Auch dieses Mal stolpere ich über meinen eigenen Titel: Sind das wirklich Jahresziele, die ich da in meiner Collage abgebildet habe? Ist nicht Visionboard tatsächlich der bessere und inzwischen weit verbreitete Name, da es um meine Visionen und Zukunftswünsche geht?

Zumindest scheinen es die Ziele zu sein, die mir mein Unterbewusstsein mir für die folgenden Monate aufzeigen will: „Fühl dich so, tu das, …“ Ich belasse es daher bei diesem Namen, auch wenn das DIN-A-2-Blatt für dich vielleicht unsystematisch und so gar nicht nach Planung aussieht.

WIE ich das Ganze erstellt habe, habe ich dir im Beitrag von 2022 ausführlich beschrieben.

WAS sich auf dem Board abbildet, werde ich dir hier in Auszügen erzählen. (Du musst auch nicht jedes Detail lesen können. Ich hab’s für mich gemacht, nicht für dich.) Nicht alles, denn natürlich stecken auch sehr persönlicher Aspekte darin. Auf dem Visionboard findest du unter anderem:

  • mein Motto für 2026: „Do what you love and love what you do“!
  • mein Ziel 1: Leichtigkeit: Es darf leicht gehen – ich gönne mir, die Dinge mit Leichtigkeit statt Erdenschwere anzugehen, sowohl privat als auch im Hauptjob und bei BALANCE. Und ich versuche, leichte/einfachere Arbeitsprozesse für mich zu entwickeln.
  • mein Ziel 2: Sichtbarkeit: Ich will das Seelenbalancieren, insbesondere meine Bücher,  bekannter machen – also sichtbarer werden: „Seelen-Streichler, Balsam für Körper und Seele“.
    Zwei Jahre habe ich mich darauf konzentriert, Online-Selbstlernkurse zu erstellen; die letzen zwei Jahre habe ich Webinare und Online-Workshops kreiert und erprobt. Für 2026 nehme ich mir nun vor, meine Inhalte und mich deutlich mehr in Videos zu zeigen, vor allem auf meinem YouTube-Kanal @seelenbalancieren. „Tell your story“!
  • meine Kraftquellen Yoga, Bücher, Schokolade, mein täglicher Cappuccino und noch mehr Glücklichmacher wollten unbedingt wieder aufs Bild.
  • stärkende Botschaften findest du auch auf der Collage, z.B. „Denk positiv – und positive Dinge werden passieren!“ Und ein Smiley darf bei mir nicht fehlen.

Das Visionboard habe ich täglich sichtbar „in echt“ im Zimmer und als Bildschirmhintergrund vor Augen.

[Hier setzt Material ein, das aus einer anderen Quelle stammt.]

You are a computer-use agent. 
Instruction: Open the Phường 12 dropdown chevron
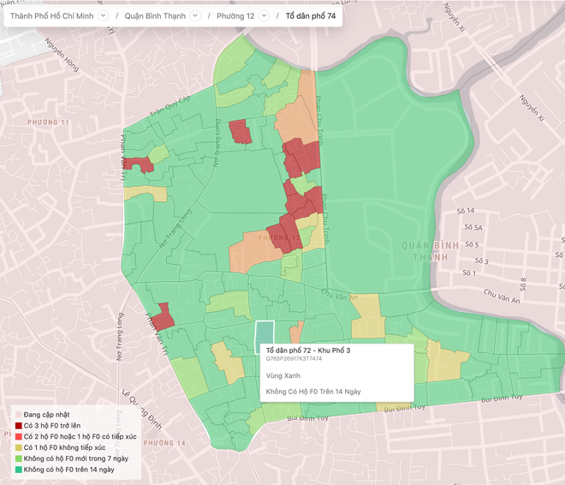pyautogui.click(x=262, y=16)
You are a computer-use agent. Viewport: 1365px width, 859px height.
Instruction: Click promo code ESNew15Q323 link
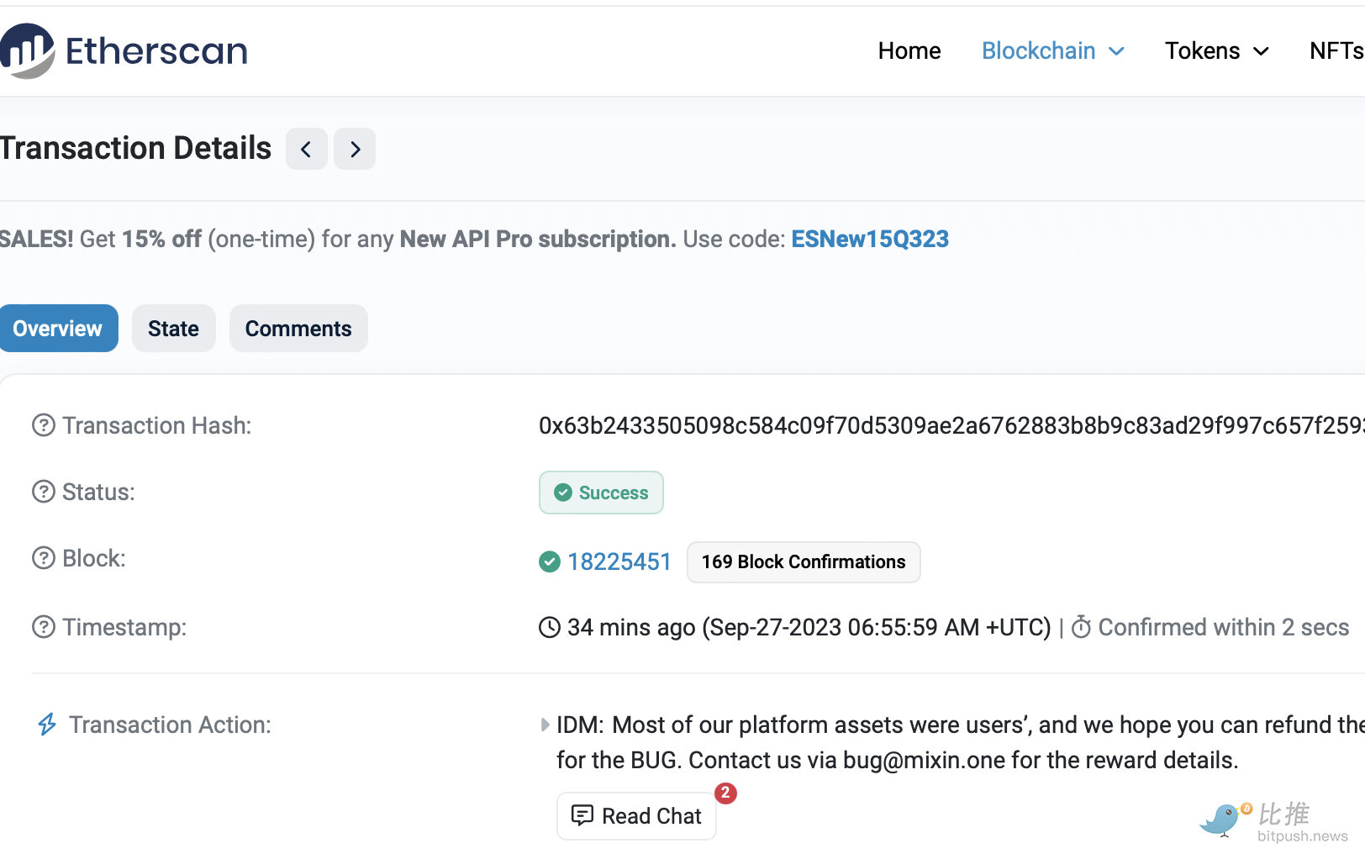[870, 240]
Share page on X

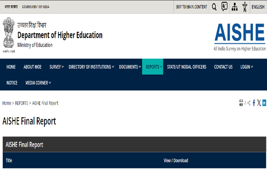coord(259,103)
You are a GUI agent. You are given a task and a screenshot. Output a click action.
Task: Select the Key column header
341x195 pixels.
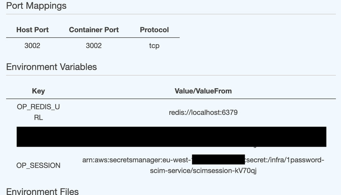38,91
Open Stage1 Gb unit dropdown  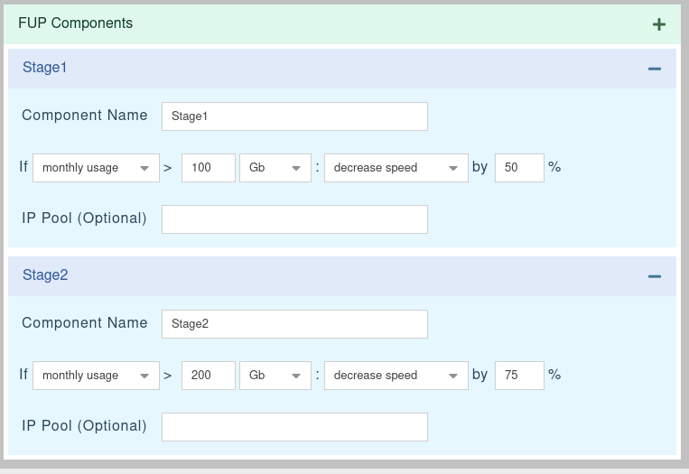[275, 168]
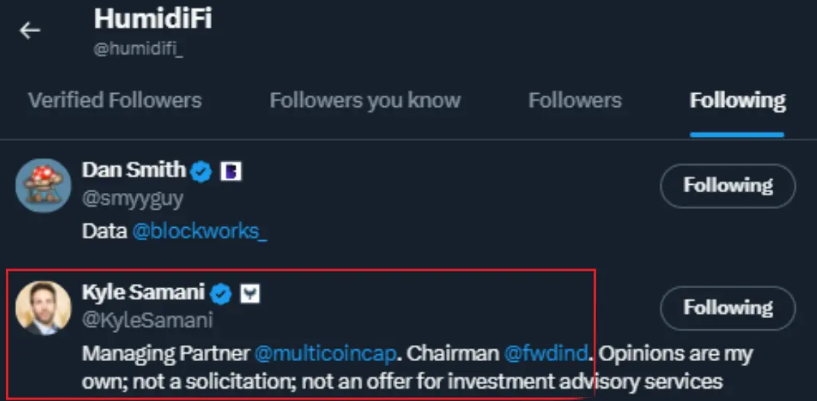Click Kyle Samani's Multicoin affiliation badge
The image size is (817, 401).
click(251, 293)
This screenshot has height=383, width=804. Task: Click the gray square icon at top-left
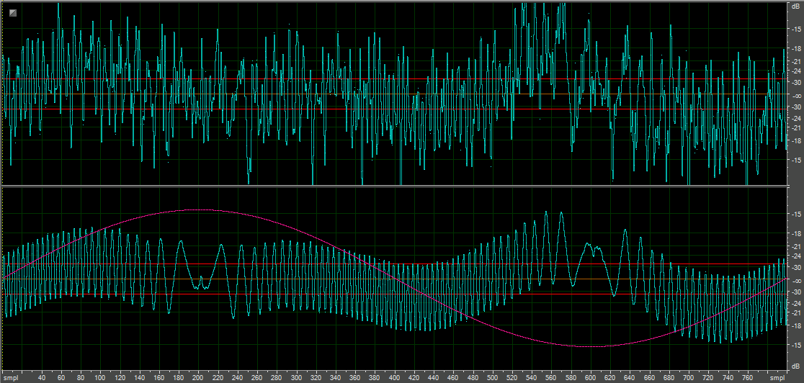pos(13,13)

Es bringt mich in Kraft hilft mir für meine innere Balance. Und er entwickelt einen schier unwiderstehlichen Sog, die abgebildeten Gefühle und Tätigkeiten wirklich zu leben. Tut so gut und funktioniert!

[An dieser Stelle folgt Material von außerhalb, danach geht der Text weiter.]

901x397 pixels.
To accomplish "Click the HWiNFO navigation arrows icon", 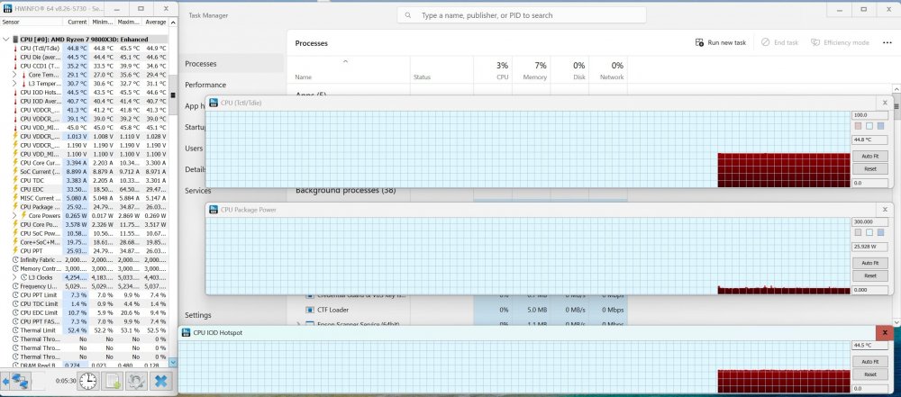I will coord(20,381).
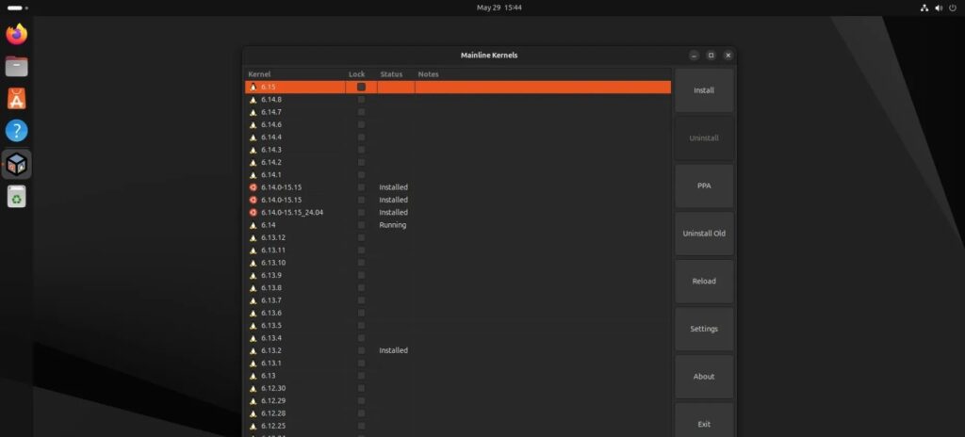Select the kernel 6.12.30 row
Screen dimensions: 965x437
[273, 388]
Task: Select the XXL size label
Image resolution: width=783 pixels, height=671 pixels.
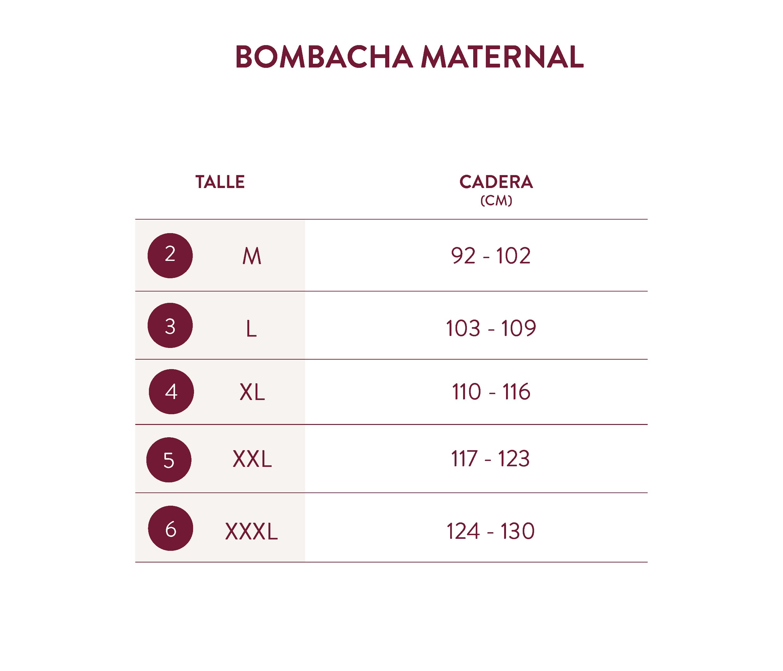Action: [x=252, y=459]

PS: Ich habe die Collage Ende Dezember gemacht. Witzigerweise wurde mein Wunsch nach einem Wintermärchen (rechts oben) mit sonniger Schneelandschaft gleich in unserem Januarurlaub am Rand der Berge wahr.

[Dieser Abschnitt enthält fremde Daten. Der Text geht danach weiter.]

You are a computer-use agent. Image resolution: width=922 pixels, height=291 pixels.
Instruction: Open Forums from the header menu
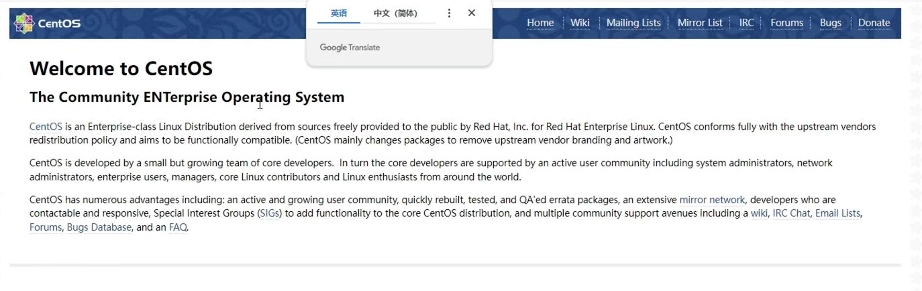point(786,23)
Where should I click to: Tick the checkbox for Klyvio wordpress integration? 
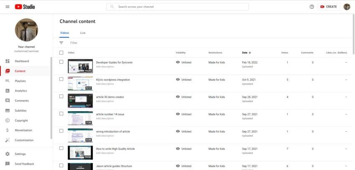[61, 79]
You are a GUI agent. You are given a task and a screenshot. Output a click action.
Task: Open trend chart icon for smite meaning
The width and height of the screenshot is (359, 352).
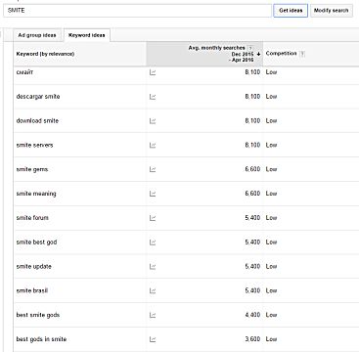click(x=153, y=194)
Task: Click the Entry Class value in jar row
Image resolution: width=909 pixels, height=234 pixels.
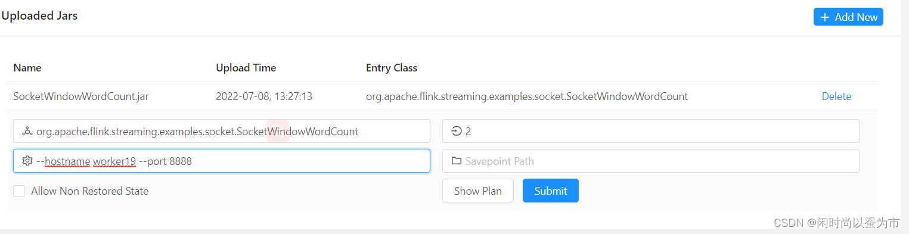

PPS: Falls du jetzt sofort auch ohne Visionboard etwas für deine eigene innere Balance tun willst, lege ich dir meinen Minikurs „Deine tägliche Routine für mehr Gelassenheit“ ans Herz. Kostet gar nix, bringt richtig viel!

Und jetzt du: Hast du einen Jahresausblick gemacht und/oder dir ein Jahresmotto vorgenommen? Welche Erfahrungen hast du mit Visionboards?